More complicated than they thought
Flight testing and then producing an aircraft of this complexity, proved to be much harder than even Airbus had imagined. Innumerable delays dogged the program, and the A-380 missed many delivery milestones. The complex nature of the airliner market means that excessive delays allow customers to cancel orders with few penalties. As Airbus missed many projections on the delivery timeline, customers began having second thoughts about the viability of the giant, double-deck aircraft.
The aftermath of the World Trade Center attacks in September 2001 dented the confidence of many airlines, just as the A-380 project was launched. The US-led invasion of Iraq sent oil prices to a new all-time high. Oil prices reached a peak of almost USD 150 a barrel of oil in 2007, concurrent with the A-380 approaching ‘entry into service’. The global financial crisis of 2008 further dented customer confidence, and cancellations started pouring in. ALC cancelled the only lessor order, Virgin Atlantic delayed theirs and Federal Express cancelled the freighter version completely — killing off any chance of a cargo variant of the A-380.
Entry into Service
The Airbus A-380 was triumphantly and flawlessly launched into service with Singapore Airlines in October 2007, becoming an instant customer favorite. Airbus’ ‘super salesman’ John Leahy confidently forecast demand for over 1,300 aircraft in the ‘very large’ category which included the B-747–800 and the Airbus A-380.
But the writing was already on the wall. Jet fuel prices were at an all-time high. The A-380 which could weigh up to 570,000 kg when fully loaded with passengers, cargo and fuel, would burn over 13,000 kg of fuel every hour. An empty A-380 with no fuel, passengers or cargo on board, still weighed in excess of 300,000 kg.
By contrast, arch-rival Boeing’s B-787 Dreamliner had a maximum weight (full of passengers and freight) of around 239,000 kg, with its two engines burning about 5,000 kg an hour. The contrast was obvious — in a world of high fuel prices, the Airbus ‘Uber plane’ was just too heavy and thirsty.
For an new type to have a life of just 13 years from inaugural flight to first complete grounding is unprecedented. No doubt the pandemic played a huge part in this outcome.
An exercise in hubris
The A-380 has proved to be an expensive learning experience for Airbus Industrie. By late 2019 Airbus had finally established itself as the major player, holding a greater market share than Boeing for the first time in their decades long rivalry.
However, Boeing’s future forecasts have turned out to be more accurate than those of Airbus, with the B-787 proving to be the modern aircraft of choice for airlines. The 1,400 orders for the B-787 against 890 for its Airbus counterpart, the twin-engine A-350, is a fact that speaks for itself. The list price of the B-787 is significantly less than its Airbus rival, but production is sold out for many years. This may allow the A-350 to claw back some share of the market, depending on how the industry fares post-pandemic.
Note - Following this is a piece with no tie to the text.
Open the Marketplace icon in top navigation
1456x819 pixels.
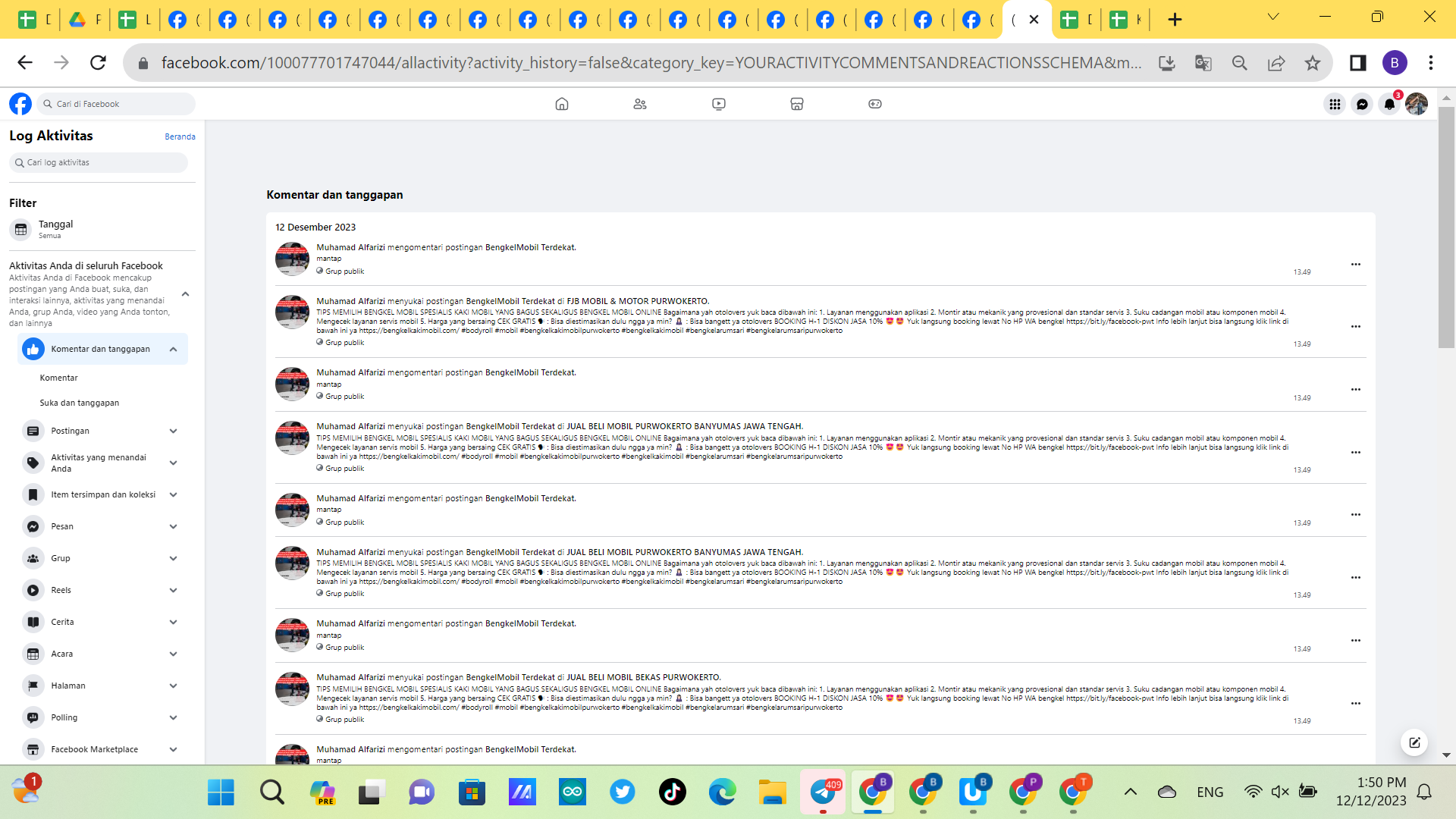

How Airbus will account for the huge development cost of the A-380 (estimated at over USD 16 billion) remains to be seen. It is obvious that the 240-odd firm orders will barely pay the costs of producing the aircraft. The research and development expense will have to be absorbed by profits on other aircraft types in the stable. With both production and sales in disarray with the pandemic though, this may take decades to achieve.
This writer, who flew the aircraft for many years, hopes that the A-380 will continue to delight passengers for a long while. But it will almost definitely be the last ‘mega project’ that takes to the skies. The jet airliner changed the world in ways no one could foresee just a few decades ago. The COVID-19 pandemic, which at the time of writing shows little signs of abating, will change the world and the travel industry in ways we cannot foresee too. Whether this will leave the Uber-plane with a viable future, must remain an open question.